Think back to past turkey dinners you have attended. Who asks for a wing? Do guests ever help themselves to those mammoth legs? Unlikely. (Unless your guests include Renaissance festival groupies). If the white meat is the clear choice, roast just the breast. So much easier.
Deep fry a whole turkey. Really? If your family gathering needs more drama, by all means, risk creating a fireball. And have an extra pumpkin pie set aside for the firefighters who come to extinguish the bird and your dreams of the perfect Thanksgiving meal. Smoke the star of the meal. It will look great, taste wonderful, and given that T-day temps in MN can hover well below freezing, be sure to smile before your face freezes as you spend 12 hours outside monitoring it.

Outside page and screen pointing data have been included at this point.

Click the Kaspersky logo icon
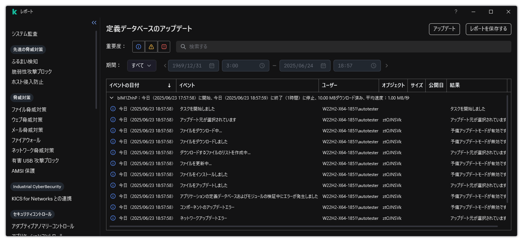 point(14,11)
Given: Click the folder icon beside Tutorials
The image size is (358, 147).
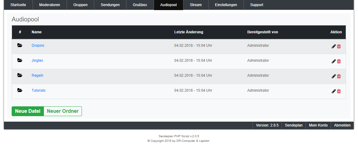Looking at the screenshot, I should [x=20, y=90].
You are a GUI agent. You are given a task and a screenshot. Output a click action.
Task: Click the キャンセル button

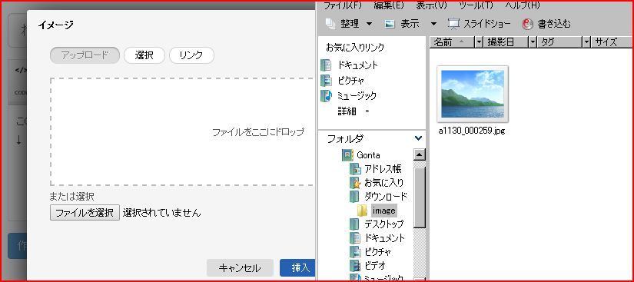point(240,268)
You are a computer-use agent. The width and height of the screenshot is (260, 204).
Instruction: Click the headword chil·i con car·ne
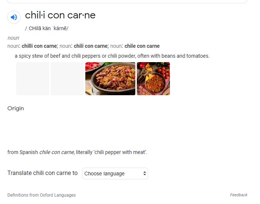60,15
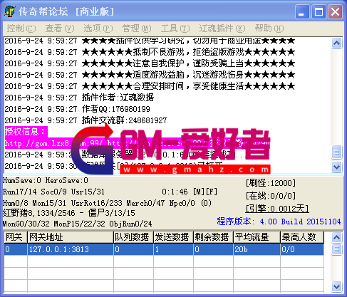Image resolution: width=347 pixels, height=297 pixels.
Task: Open the 管理(M) menu
Action: [137, 28]
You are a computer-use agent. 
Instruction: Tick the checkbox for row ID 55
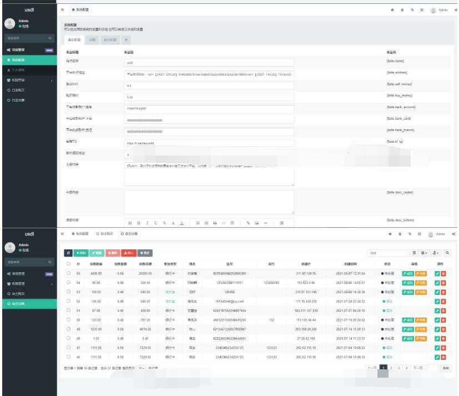(x=68, y=274)
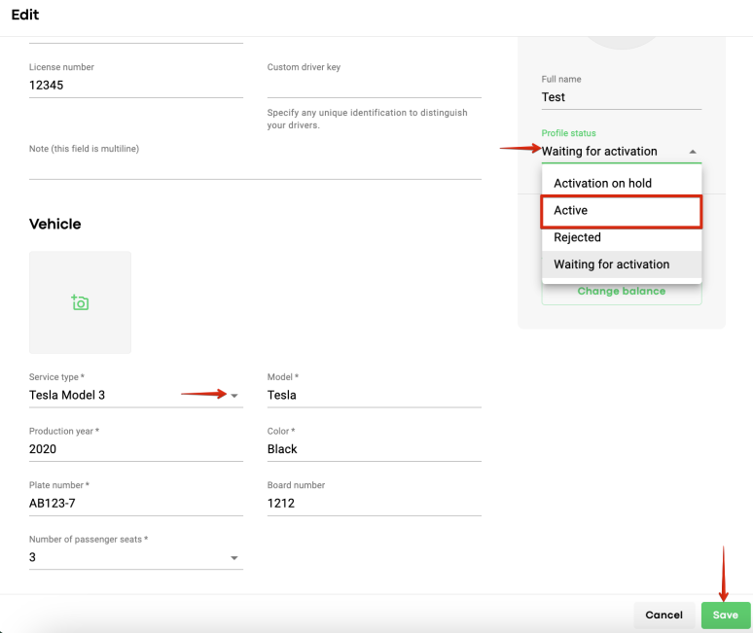Image resolution: width=753 pixels, height=633 pixels.
Task: Edit the Color field value
Action: coord(375,449)
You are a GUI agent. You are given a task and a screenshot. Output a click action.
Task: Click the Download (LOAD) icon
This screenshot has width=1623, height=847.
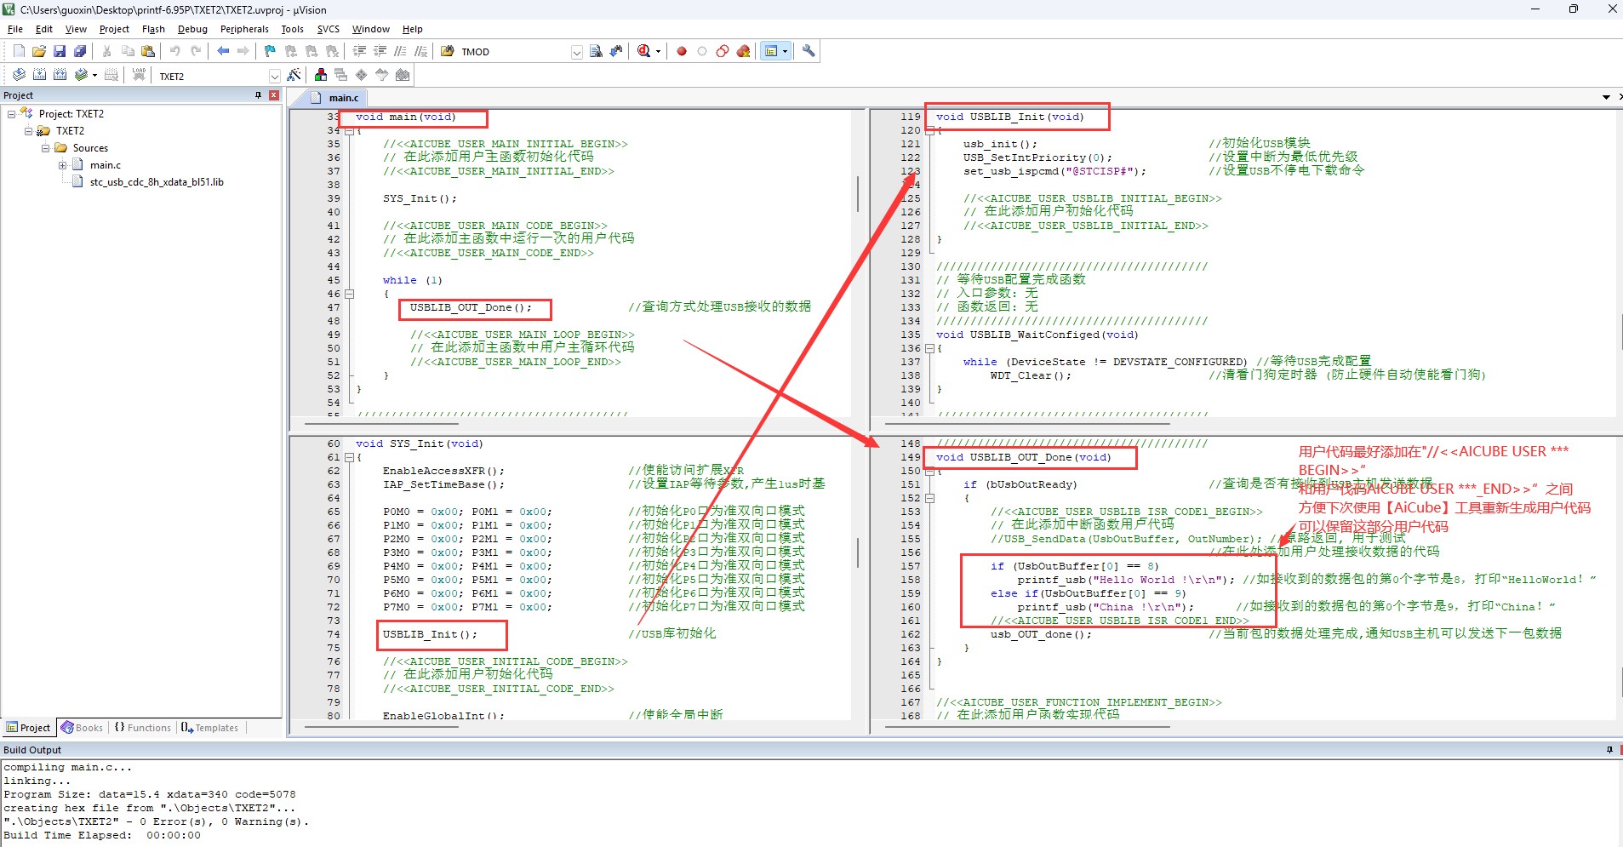[x=139, y=75]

Hide the bird. No. Not in the garage. Surround it with delicious sides; gourmet ones, for sure, but be sure to have sweet potatoes covered with golden brown marshmallows (which will divert their attention from the pale turkey). Darken the dining room and bring out those candle holders that you inherited. Candlelight equals dim light, and it will hide your wrinkles and the un-photogenic bird; a win/win option.
Do what many professional cooks suggest: cut the bird up prior to cooking. Dark meat takes longer to cook, so put it in the oven first. You can have moist white meat and dark meat that doesn’t look as bloody as an episode of Game of Thrones. And you avoid wrestling a 20-pound hot bird, which can be challenging, not to mention seriously dangerous.
But you insist on duplicating the Rockwell picture? Then do The Switch. Hire a food stylist to mimic the cover photos of turkeys by working their magic: they will spray paint the bird so that it is as brown as a Scandinavian Minnesotan after they have logged too many hours in a tanning bed while preparing to visit the tropics in January. Saliva will flow when this totally inedible dish is presented. Bring the prop bird to the table and savor the oohs and aahs. Then run it back to the kitchen, bring the precooked and presliced bird out of the fridge, microwave it, clang the knife on the sharpening stone, and return to the dining room with the steaming platter of sliced turkey. And don’t forget to add a sprig of parsley.
Enjoy the feast, but the focus should be on family and friends.